Ancient Egypt http://en.wikipedia...wiki/Second#History
[coprocephalous, Aug 04 2009]

Keith's Astrolabe Applet http://www.autodida...tro/info/astro.html
Online working astrolabe includes 'unequal hour' function [pocmloc, Aug 04 2009]

[link]






       I realize this would wreak havoc with all kinds of things from TV schedules to factory shift work (including demands for more pay for summer "hours"), but I envision this as more for the free spirit type who sets his own hours and cares little for making anyone else happy. I've toyed with code for this on my palm pilot, but never got it perfected.
youngpatriot, Aug 04 2009
  

       One reason is so that I could dedicate a certain portion of my day to a particular task. If I want to work on a project for 3 "adjusted" hours per day. I realize I could use a regular clock and figure out what that works out to, but this would be simple. I also suspect that following nature's cycle for day and night may turn out to have other physical benefits for people.
youngpatriot, Aug 04 2009
  

       Baked by the Ancient Egyptians. [linky]
coprocephalous, Aug 04 2009
  

       [] I think that this might get a little crazy, as your "latitude" is just as important as the date.   

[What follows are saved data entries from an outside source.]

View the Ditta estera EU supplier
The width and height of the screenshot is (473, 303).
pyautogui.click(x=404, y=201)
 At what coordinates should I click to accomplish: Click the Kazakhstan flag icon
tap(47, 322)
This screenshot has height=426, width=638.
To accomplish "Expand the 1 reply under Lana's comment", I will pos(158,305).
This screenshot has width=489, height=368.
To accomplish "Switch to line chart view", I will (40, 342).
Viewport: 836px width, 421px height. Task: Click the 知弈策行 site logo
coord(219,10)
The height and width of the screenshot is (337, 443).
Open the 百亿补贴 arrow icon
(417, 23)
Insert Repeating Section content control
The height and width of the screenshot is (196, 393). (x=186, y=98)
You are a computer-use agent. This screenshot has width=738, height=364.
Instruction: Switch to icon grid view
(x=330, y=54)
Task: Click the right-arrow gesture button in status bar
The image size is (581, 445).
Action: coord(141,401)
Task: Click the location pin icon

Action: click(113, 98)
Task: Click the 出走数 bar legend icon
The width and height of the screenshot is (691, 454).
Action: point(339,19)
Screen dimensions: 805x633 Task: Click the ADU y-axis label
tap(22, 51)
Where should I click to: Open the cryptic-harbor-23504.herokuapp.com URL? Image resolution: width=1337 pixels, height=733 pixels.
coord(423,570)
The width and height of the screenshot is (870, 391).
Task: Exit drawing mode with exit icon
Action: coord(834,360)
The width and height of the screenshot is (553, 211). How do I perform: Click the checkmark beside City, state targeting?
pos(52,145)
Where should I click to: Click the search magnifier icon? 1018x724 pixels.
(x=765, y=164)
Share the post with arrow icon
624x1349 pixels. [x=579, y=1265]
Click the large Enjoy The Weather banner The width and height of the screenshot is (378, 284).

       //If I want to work on a project for 3 "adjusted" hours per day// This doesn't make a whole lotta sense to me. Why should a "3 hour" project take longer in the summer just because there's sunlight a higher % of the time?
Speed Razor, Aug 04 2009
  

       I just figured that if the idea appealed to me, it would be likely that at least a few others would like it also. I'm certain that there will be those who don't see the point. Vive la différence!
youngpatriot, Aug 04 2009
  

       The point, as I see it, is that this is a thing of beauty. Welldone [youngpatriot].
zeno, Aug 04 2009
  

       Those long summer hours north of the Arctic circle. Sheesh, the day shift would last for weeks.
ldischler, Aug 04 2009
  

       This is called 'unequal hours', and astrolabes usually incorporate a rotary slide rule scale thingy to convert between equal and unequal hours, and also astrolabe plates have curving lines for the unequal hours so the rete itself acts as a direct scale... [link]   

       There are astrolabe clocks (which rotate the rete in real time) but I don't recall seeing one which had the unequal hours gradations on.   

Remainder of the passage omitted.